Perhaps the reason for the euro’s strong performance against the pound recently, with the exception of this mornings spike for the pound, can be attributed to some countries within the Eurozone beginning to lift lockdown rules as the numbers of new cases of COVID-19 are declining. The UK on the other hand is behind the curve and currently happens to have the second highest number of fatalities after the US. The measures put in place by the UK Government will remain for now although in England they’re beginning to be lifted slightly. Yesterday, Chancellor Rishi Sunak announced that the government’s furlough scheme will remain in place until October, and that some UK companies would be required to help from July.
Within the Eurozone one of the key topics is the tension between German lawmakers and the European Central Bank (ECB) at the moment, and this is worth being aware of if you’re following the euro’s value. German lawmakers have questioned whether the ECB’s Quantitative Easing programme is proportionate, and hav given the ECB 3 months to demonstrate that it is. This is just the latest demonstration of tensions within Europe regarding the sharing of debt, and this stems from the QE programme implemented a few years back, so the matter could resurface once again in relation to the spreading of debt to counter the effects of the ongoing lockdown.
Brexit Negotiations Still a Key Topic
Aside from economic data releases and the negative economic effects of the almost global lockdown, Brexit is also likely to resurface at some time this year as the UK is supposed to be exiting the transitional period at the end of the end of January next year. Both the UK and EU lead negotiators have publicly outlined hopes that progress would be made by June but due to lack of movement and therefore meetings, this is now looking unlikely. There are concerns that the UK will leave the EU without sufficient trade deals in place so I expect this subject to be in the news once again sooner rather than later.
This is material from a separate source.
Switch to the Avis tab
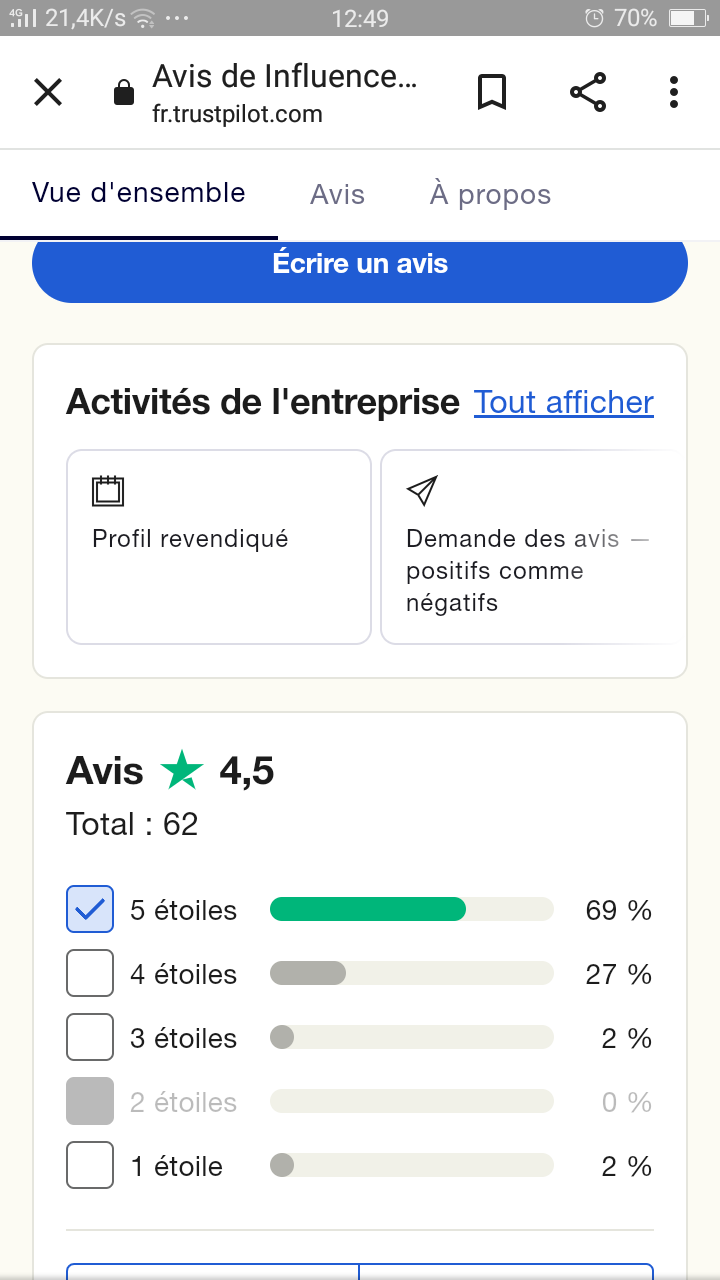click(x=337, y=194)
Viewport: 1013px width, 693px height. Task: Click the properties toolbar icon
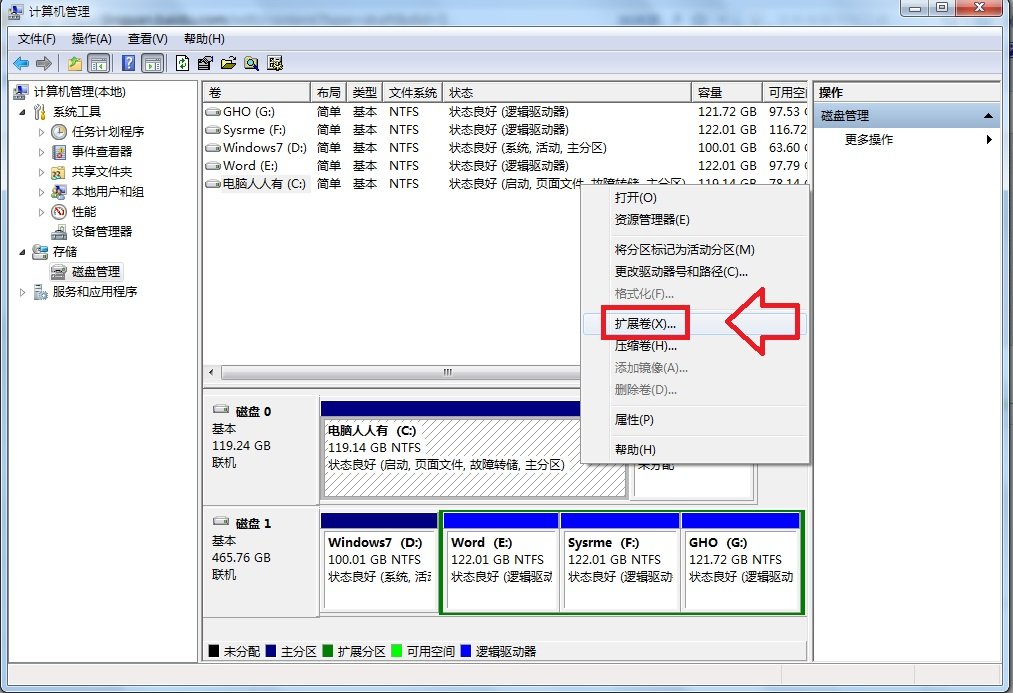pos(206,62)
On Thursday this week, German inflation data will be released and this could be watched closely by the markets in case the figure released deviates from the expectation, and then on Friday German GDP figures will be released, so there could be a busy end to the week for euro exchange rates. Also, as the euro and US dollar are the most traded pair it’s worth noting that US Federal Reserve Chairman Jerome Powell will be speaking later today, and any major market movements for the US dollar as a result of his comments could impact the EURUSD exchange rate. With the slowing of the US economy there have been mentions of negative interest rates from figures such as US President Trump so financial markets may be paying close attention to the language used by Powell later today.